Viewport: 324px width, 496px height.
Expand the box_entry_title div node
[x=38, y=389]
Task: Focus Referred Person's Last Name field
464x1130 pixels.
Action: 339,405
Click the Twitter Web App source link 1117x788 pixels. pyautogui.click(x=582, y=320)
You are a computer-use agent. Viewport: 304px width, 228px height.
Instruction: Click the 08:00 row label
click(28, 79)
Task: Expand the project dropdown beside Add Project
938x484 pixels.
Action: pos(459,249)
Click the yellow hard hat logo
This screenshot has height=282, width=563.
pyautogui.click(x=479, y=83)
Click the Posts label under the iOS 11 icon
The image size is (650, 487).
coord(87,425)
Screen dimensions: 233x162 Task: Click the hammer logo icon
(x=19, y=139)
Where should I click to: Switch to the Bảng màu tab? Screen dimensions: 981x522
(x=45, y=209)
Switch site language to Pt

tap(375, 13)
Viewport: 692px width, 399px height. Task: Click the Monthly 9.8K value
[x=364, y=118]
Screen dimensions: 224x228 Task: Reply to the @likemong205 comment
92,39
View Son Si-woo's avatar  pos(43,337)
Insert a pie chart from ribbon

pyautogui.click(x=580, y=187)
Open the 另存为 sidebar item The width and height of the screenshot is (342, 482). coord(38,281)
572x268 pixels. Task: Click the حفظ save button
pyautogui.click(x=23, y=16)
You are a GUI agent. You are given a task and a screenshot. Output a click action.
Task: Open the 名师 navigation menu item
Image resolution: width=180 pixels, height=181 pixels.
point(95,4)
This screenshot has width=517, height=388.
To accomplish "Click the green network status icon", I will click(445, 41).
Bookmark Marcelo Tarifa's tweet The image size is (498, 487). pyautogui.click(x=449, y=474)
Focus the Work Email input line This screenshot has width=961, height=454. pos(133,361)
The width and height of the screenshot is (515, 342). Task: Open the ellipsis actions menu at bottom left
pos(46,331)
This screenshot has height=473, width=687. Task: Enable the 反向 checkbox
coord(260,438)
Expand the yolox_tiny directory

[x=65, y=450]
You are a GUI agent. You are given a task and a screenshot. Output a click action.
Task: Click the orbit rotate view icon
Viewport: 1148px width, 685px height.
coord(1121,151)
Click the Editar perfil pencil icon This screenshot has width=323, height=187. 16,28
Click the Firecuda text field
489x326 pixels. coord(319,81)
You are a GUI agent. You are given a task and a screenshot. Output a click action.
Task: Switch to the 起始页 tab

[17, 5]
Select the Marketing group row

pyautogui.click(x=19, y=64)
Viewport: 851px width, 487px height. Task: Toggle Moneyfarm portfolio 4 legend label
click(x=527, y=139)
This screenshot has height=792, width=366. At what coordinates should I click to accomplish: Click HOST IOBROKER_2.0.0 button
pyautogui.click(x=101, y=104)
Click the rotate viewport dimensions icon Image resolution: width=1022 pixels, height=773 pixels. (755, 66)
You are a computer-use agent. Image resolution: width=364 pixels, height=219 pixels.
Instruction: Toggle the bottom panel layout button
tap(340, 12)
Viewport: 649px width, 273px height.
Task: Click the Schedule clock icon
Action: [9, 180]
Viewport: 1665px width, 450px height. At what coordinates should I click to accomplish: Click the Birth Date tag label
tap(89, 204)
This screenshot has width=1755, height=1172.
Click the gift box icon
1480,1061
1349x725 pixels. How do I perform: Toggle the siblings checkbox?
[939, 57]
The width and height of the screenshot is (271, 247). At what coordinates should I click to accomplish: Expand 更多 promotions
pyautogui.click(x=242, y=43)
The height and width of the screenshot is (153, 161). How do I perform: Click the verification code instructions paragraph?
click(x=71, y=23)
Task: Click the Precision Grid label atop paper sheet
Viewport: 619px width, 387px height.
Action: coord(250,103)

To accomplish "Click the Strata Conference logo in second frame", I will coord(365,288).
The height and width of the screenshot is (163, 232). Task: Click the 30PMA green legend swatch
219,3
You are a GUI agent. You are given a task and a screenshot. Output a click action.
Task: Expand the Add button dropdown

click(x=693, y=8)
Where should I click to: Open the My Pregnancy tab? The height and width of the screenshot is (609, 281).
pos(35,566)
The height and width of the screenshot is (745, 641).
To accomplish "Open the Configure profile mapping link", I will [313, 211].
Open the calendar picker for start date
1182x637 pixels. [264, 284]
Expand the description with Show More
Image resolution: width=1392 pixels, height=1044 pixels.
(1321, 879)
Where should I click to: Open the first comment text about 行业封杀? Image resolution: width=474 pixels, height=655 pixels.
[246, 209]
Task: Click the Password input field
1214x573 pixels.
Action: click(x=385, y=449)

__________

YOUR OBJECTIVE
Line by line, retype the entire listing exactly.

REPLY
Viewport: 324px width, 496px height.
Expand the box_entry_title div node
[x=38, y=389]
Task: Focus Referred Person's Last Name field
464x1130 pixels.
Action: 339,405
Click the Twitter Web App source link 1117x788 pixels. pyautogui.click(x=582, y=320)
You are a computer-use agent. Viewport: 304px width, 228px height.
Instruction: Click the 08:00 row label
click(28, 79)
Task: Expand the project dropdown beside Add Project
938x484 pixels.
Action: pos(459,249)
Click the yellow hard hat logo
This screenshot has height=282, width=563.
pyautogui.click(x=479, y=83)
Click the Posts label under the iOS 11 icon
The image size is (650, 487).
coord(87,425)
Screen dimensions: 233x162 Task: Click the hammer logo icon
(x=19, y=139)
Where should I click to: Switch to the Bảng màu tab? Screen dimensions: 981x522
(x=45, y=209)
Switch site language to Pt

tap(375, 13)
Viewport: 692px width, 399px height. Task: Click the Monthly 9.8K value
[x=364, y=118]
Screen dimensions: 224x228 Task: Reply to the @likemong205 comment
92,39
View Son Si-woo's avatar  pos(43,337)
Insert a pie chart from ribbon

pyautogui.click(x=580, y=187)
Open the 另存为 sidebar item The width and height of the screenshot is (342, 482). coord(38,281)
572x268 pixels. Task: Click the حفظ save button
pyautogui.click(x=23, y=16)
You are a GUI agent. You are given a task and a screenshot. Output a click action.
Task: Open the 名师 navigation menu item
Image resolution: width=180 pixels, height=181 pixels.
point(95,4)
This screenshot has width=517, height=388.
To accomplish "Click the green network status icon", I will click(445, 41).
Bookmark Marcelo Tarifa's tweet The image size is (498, 487). pyautogui.click(x=449, y=474)
Focus the Work Email input line This screenshot has width=961, height=454. pos(133,361)
The width and height of the screenshot is (515, 342). Task: Open the ellipsis actions menu at bottom left
pos(46,331)
This screenshot has height=473, width=687. Task: Enable the 反向 checkbox
coord(260,438)
Expand the yolox_tiny directory

[x=65, y=450]
You are a GUI agent. You are given a task and a screenshot. Output a click action.
Task: Click the orbit rotate view icon
Viewport: 1148px width, 685px height.
coord(1121,151)
Click the Editar perfil pencil icon This screenshot has width=323, height=187. 16,28
Click the Firecuda text field
489x326 pixels. coord(319,81)
You are a GUI agent. You are given a task and a screenshot. Output a click action.
Task: Switch to the 起始页 tab

[17, 5]
Select the Marketing group row

pyautogui.click(x=19, y=64)
Viewport: 851px width, 487px height. Task: Toggle Moneyfarm portfolio 4 legend label
click(x=527, y=139)
This screenshot has height=792, width=366. At what coordinates should I click to accomplish: Click HOST IOBROKER_2.0.0 button
pyautogui.click(x=101, y=104)
Click the rotate viewport dimensions icon Image resolution: width=1022 pixels, height=773 pixels. (755, 66)
You are a computer-use agent. Image resolution: width=364 pixels, height=219 pixels.
Instruction: Toggle the bottom panel layout button
tap(340, 12)
Viewport: 649px width, 273px height.
Task: Click the Schedule clock icon
Action: [9, 180]
Viewport: 1665px width, 450px height. At what coordinates should I click to accomplish: Click the Birth Date tag label
tap(89, 204)
This screenshot has width=1755, height=1172.
Click the gift box icon
1480,1061
1349x725 pixels. How do I perform: Toggle the siblings checkbox?
[939, 57]
The width and height of the screenshot is (271, 247). At what coordinates should I click to accomplish: Expand 更多 promotions
pyautogui.click(x=242, y=43)
The height and width of the screenshot is (153, 161). How do I perform: Click the verification code instructions paragraph?
click(x=71, y=23)
Task: Click the Precision Grid label atop paper sheet
Viewport: 619px width, 387px height.
Action: coord(250,103)

To accomplish "Click the Strata Conference logo in second frame", I will coord(365,288).
The height and width of the screenshot is (163, 232). Task: Click the 30PMA green legend swatch
219,3
You are a GUI agent. You are given a task and a screenshot. Output a click action.
Task: Expand the Add button dropdown

click(x=693, y=8)
Where should I click to: Open the My Pregnancy tab? The height and width of the screenshot is (609, 281).
pos(35,566)
The height and width of the screenshot is (745, 641).
To accomplish "Open the Configure profile mapping link", I will [313, 211].
Open the calendar picker for start date
1182x637 pixels. [264, 284]
Expand the description with Show More
Image resolution: width=1392 pixels, height=1044 pixels.
(1321, 879)
Where should I click to: Open the first comment text about 行业封杀? Image resolution: width=474 pixels, height=655 pixels.
[246, 209]
Task: Click the Password input field
1214x573 pixels.
Action: click(x=385, y=449)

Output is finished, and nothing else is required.